-- Data shown --
=== Begin Enclosure ===

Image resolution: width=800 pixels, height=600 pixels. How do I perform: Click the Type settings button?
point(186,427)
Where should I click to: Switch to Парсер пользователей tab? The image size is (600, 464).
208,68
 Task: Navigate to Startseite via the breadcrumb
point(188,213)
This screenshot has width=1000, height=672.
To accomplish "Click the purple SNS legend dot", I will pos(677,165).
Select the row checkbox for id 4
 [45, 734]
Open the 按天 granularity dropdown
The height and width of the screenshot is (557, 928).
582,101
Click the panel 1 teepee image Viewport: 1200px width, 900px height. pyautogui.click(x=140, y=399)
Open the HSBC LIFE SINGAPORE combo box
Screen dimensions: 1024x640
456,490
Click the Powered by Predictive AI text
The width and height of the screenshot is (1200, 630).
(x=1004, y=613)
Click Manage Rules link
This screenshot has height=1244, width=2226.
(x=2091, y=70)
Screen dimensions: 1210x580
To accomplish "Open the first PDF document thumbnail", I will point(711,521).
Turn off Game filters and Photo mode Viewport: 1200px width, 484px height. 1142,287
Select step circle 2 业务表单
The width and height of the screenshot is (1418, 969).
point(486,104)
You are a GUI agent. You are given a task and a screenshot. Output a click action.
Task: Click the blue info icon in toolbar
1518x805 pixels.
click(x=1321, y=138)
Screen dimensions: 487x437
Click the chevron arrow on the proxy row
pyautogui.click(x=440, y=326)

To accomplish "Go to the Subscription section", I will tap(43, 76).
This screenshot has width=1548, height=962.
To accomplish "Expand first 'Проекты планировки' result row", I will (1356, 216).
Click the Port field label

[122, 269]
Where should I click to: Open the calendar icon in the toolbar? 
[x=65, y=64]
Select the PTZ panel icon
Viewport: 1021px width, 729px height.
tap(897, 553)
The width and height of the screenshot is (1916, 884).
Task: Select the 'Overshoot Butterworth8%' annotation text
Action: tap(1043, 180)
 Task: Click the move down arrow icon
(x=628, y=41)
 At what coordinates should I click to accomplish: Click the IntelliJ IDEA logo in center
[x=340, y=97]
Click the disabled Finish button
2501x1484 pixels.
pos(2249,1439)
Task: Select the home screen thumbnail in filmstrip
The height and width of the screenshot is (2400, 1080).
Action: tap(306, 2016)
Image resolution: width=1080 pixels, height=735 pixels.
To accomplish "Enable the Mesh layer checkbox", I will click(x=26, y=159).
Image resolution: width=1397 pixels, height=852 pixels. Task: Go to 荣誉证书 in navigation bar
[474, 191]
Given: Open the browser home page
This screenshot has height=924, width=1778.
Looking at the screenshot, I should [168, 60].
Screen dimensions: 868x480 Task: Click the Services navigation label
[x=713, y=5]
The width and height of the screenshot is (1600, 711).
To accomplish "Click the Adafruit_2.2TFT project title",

=== End Enclosure ===

-- Try it --
All the entries above need to be repeated word for word.

-- Written response --
Image resolution: width=800 pixels, height=600 pixels. How do I perform: Click the Type settings button?
point(186,427)
Where should I click to: Switch to Парсер пользователей tab? The image size is (600, 464).
208,68
 Task: Navigate to Startseite via the breadcrumb
point(188,213)
This screenshot has width=1000, height=672.
To accomplish "Click the purple SNS legend dot", I will pos(677,165).
Select the row checkbox for id 4
 [45, 734]
Open the 按天 granularity dropdown
The height and width of the screenshot is (557, 928).
582,101
Click the panel 1 teepee image Viewport: 1200px width, 900px height. pyautogui.click(x=140, y=399)
Open the HSBC LIFE SINGAPORE combo box
Screen dimensions: 1024x640
456,490
Click the Powered by Predictive AI text
The width and height of the screenshot is (1200, 630).
(x=1004, y=613)
Click Manage Rules link
This screenshot has height=1244, width=2226.
(x=2091, y=70)
Screen dimensions: 1210x580
To accomplish "Open the first PDF document thumbnail", I will point(711,521).
Turn off Game filters and Photo mode Viewport: 1200px width, 484px height. 1142,287
Select step circle 2 业务表单
The width and height of the screenshot is (1418, 969).
point(486,104)
You are a GUI agent. You are given a task and a screenshot. Output a click action.
Task: Click the blue info icon in toolbar
1518x805 pixels.
click(x=1321, y=138)
Screen dimensions: 487x437
Click the chevron arrow on the proxy row
pyautogui.click(x=440, y=326)

To accomplish "Go to the Subscription section", I will tap(43, 76).
This screenshot has width=1548, height=962.
To accomplish "Expand first 'Проекты планировки' result row", I will (1356, 216).
Click the Port field label

[122, 269]
Where should I click to: Open the calendar icon in the toolbar? 
[x=65, y=64]
Select the PTZ panel icon
Viewport: 1021px width, 729px height.
tap(897, 553)
The width and height of the screenshot is (1916, 884).
Task: Select the 'Overshoot Butterworth8%' annotation text
Action: tap(1043, 180)
 Task: Click the move down arrow icon
(x=628, y=41)
 At what coordinates should I click to accomplish: Click the IntelliJ IDEA logo in center
[x=340, y=97]
Click the disabled Finish button
2501x1484 pixels.
pos(2249,1439)
Task: Select the home screen thumbnail in filmstrip
The height and width of the screenshot is (2400, 1080).
Action: tap(306, 2016)
Image resolution: width=1080 pixels, height=735 pixels.
To accomplish "Enable the Mesh layer checkbox", I will click(x=26, y=159).
Image resolution: width=1397 pixels, height=852 pixels. Task: Go to 荣誉证书 in navigation bar
[474, 191]
Given: Open the browser home page
This screenshot has height=924, width=1778.
Looking at the screenshot, I should [168, 60].
Screen dimensions: 868x480 Task: Click the Services navigation label
[x=713, y=5]
The width and height of the screenshot is (1600, 711).
To accomplish "Click the Adafruit_2.2TFT project title",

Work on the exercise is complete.